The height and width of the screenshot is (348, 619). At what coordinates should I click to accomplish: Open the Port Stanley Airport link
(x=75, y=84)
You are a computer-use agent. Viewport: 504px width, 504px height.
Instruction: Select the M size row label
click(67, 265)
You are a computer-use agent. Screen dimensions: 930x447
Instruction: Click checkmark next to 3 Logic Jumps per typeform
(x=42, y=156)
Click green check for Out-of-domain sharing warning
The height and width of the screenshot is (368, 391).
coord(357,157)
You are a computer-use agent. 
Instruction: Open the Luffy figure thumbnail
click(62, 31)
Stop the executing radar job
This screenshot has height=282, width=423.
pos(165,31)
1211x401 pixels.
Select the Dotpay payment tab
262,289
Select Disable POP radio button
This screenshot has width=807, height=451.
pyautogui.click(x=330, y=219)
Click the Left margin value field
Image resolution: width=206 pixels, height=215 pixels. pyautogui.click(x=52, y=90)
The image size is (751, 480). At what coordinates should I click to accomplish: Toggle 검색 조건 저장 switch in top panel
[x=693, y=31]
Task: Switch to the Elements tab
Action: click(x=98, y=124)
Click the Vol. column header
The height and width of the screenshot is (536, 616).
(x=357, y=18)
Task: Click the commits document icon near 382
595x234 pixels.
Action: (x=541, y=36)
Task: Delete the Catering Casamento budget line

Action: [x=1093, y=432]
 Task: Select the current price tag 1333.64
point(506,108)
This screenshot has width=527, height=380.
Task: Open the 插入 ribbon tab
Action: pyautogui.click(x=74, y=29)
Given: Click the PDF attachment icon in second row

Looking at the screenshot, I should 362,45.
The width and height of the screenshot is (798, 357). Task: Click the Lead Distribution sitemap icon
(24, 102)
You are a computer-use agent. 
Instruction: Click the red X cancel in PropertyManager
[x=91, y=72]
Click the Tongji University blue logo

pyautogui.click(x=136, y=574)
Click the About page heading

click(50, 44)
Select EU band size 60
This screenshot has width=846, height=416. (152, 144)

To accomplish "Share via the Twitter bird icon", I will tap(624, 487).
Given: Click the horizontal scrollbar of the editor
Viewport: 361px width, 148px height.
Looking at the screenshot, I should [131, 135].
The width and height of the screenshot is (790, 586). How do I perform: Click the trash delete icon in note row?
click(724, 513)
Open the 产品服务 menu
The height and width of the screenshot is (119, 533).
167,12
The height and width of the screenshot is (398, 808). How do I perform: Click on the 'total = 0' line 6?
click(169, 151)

### Prompt
From the records above, return each line that includes "computer".

### Task result
You are a computer-use agent. Viewport: 504px width, 504px height.
You are a computer-use agent. Screen dimensions: 930x447
You are a computer-use agent. 
You are a computer-use agent. 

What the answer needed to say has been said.